A debate is raging among university information specialists about whether they should - or whether they can - keep confidential reports on degree standards prepared by a quiet unsung army of external examiners.

While some argue that the Act will open up this secretive and often all-too-cosy world to legitimate public scrutiny, others say that a system based on trust, goodwill and discretion will collapse if examiners know that their reports will become public documents.

So serious are concerns for the future of the system that one manager at Essex University suggested that external examiners could be required to sign confidentiality clauses in their contracts to prevent the release of their reports under the Freedom of Information Act.

In 2003, universities saw off a government-led drive to force them to publish the reports in full on a Teaching Quality Information website for prospective students, as part of the new "light-touch" Quality Assurance Agency inspection regime.

After bitter lobbying, universities secured agreement that externals now merely have to sign off the standards on each course with simple "yes" or "no" answers while their full reports remain secret.

But last week, Richard Stock, records manager at Essex University, told an electronic FoI discussion forum: "Our feeling is that the whole external examiner system will fall apart if examiners believe their reports will be disclosed further down the line. They may not be as honest."

There have been concerns that academics may also be reluctant to act as external examiners if their reports were to be made public, which, in turn, could open them up to potential legal action.

Essex's proposed plan to withhold publication of external reports would rely on section 41 of the Act, a clause that allows public bodies to keep information secret where it has been provided in confidence and where the person providing the information is likely to sue the body for breach of confidence if it discloses the information.

On the other hand, the Department of Constitutional Affairs has issued guidance warning public bodies against entering into confidentiality agreements to avoid disclosure unless they are essential for the conduct of business.

Matthew Zawadzki, records manager at Sheffield University, told the discussion group that if Essex was to declare external examiners' reports exempt from disclosure, it would have to be "brave enough" to argue in each case that it was in the public interest to keep them secret.

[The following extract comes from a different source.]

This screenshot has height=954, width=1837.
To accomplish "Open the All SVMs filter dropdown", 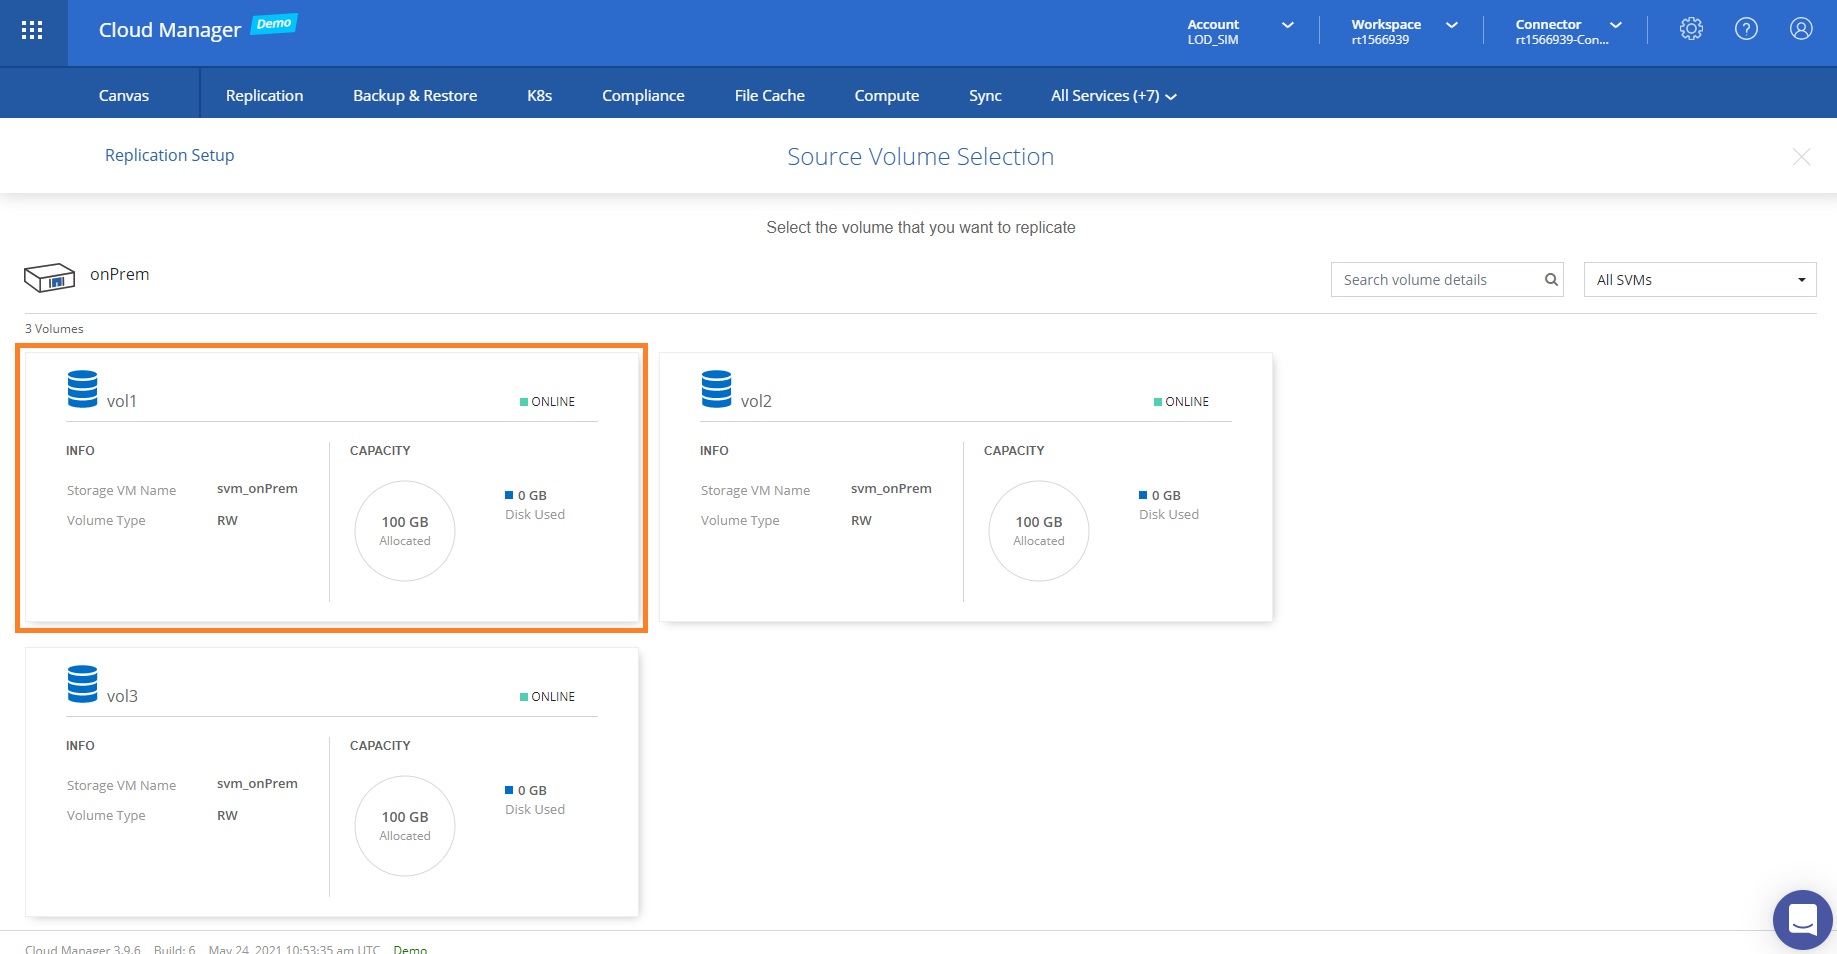I will (1699, 280).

He said: "It's important to remember that the Act is there for just this type of scenario - to make previously confidential, publicly held information available and to challenge often unsubstantiated concerns relating to the confidentiality of information."

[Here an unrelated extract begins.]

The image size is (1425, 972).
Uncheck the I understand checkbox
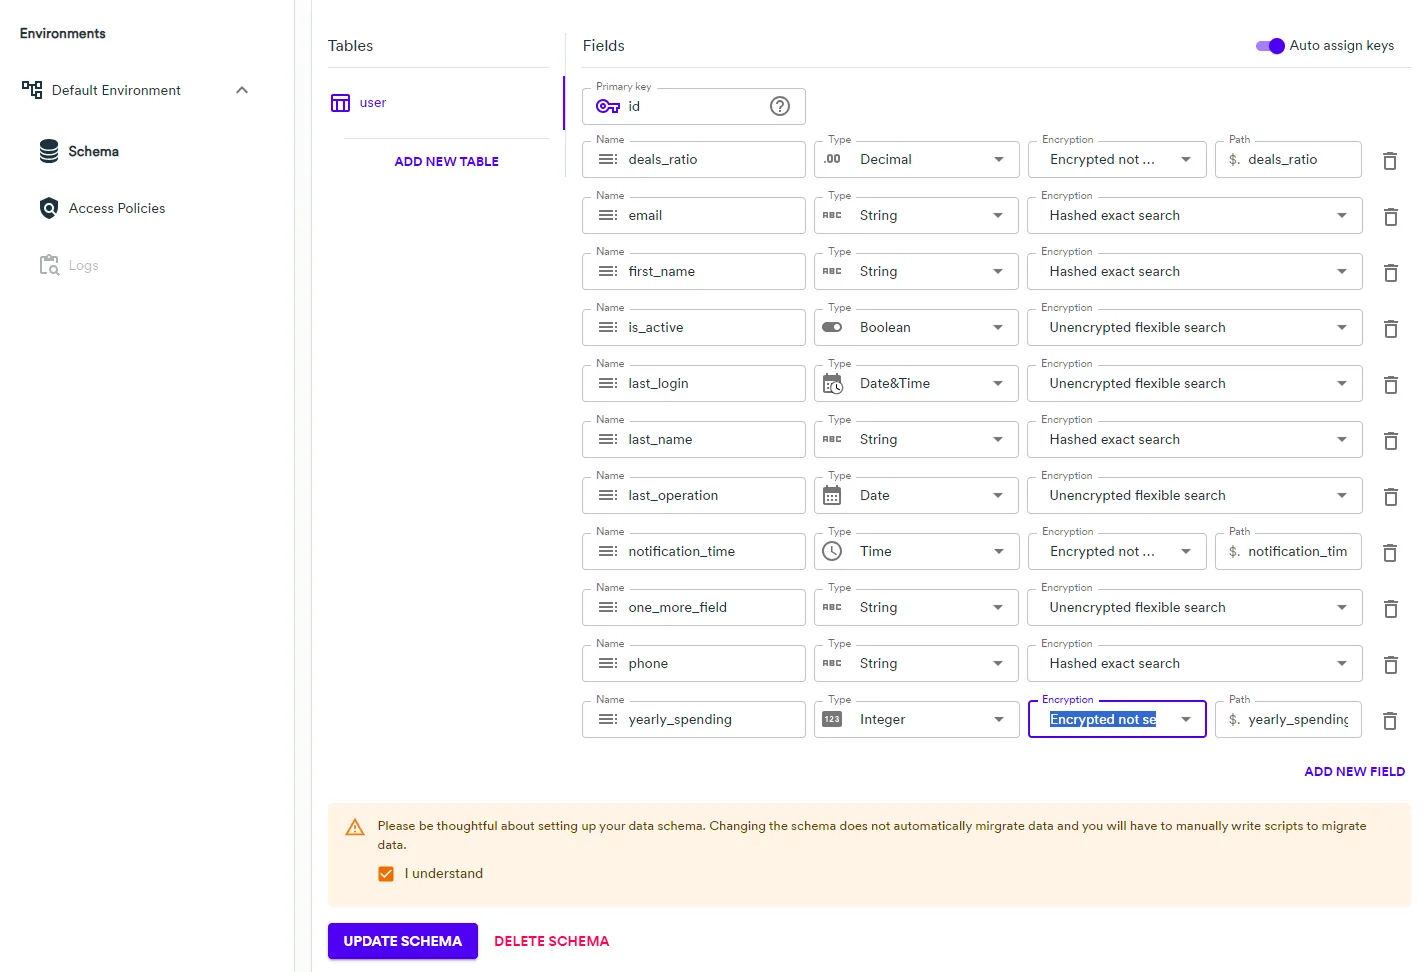(x=386, y=874)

Tony Mann, head of mathematics at the University of Greenwich, said: "Since universities claim that external examiners are a major part of their quality assurance, it would seem perverse not to publish their reports. There are those who have criticised the external examining system as being potentially somewhat cosy, and withholding reports will not add to public confidence."

Mr Stock said that he had mooted the idea of confidentiality agreements as part of a discussion on FoI and that Essex had no plans to operate such a policy.

Nottingham Trent University and the University of Wales, Aberystwyth both confirmed that they had already released external reports under the FoI Act.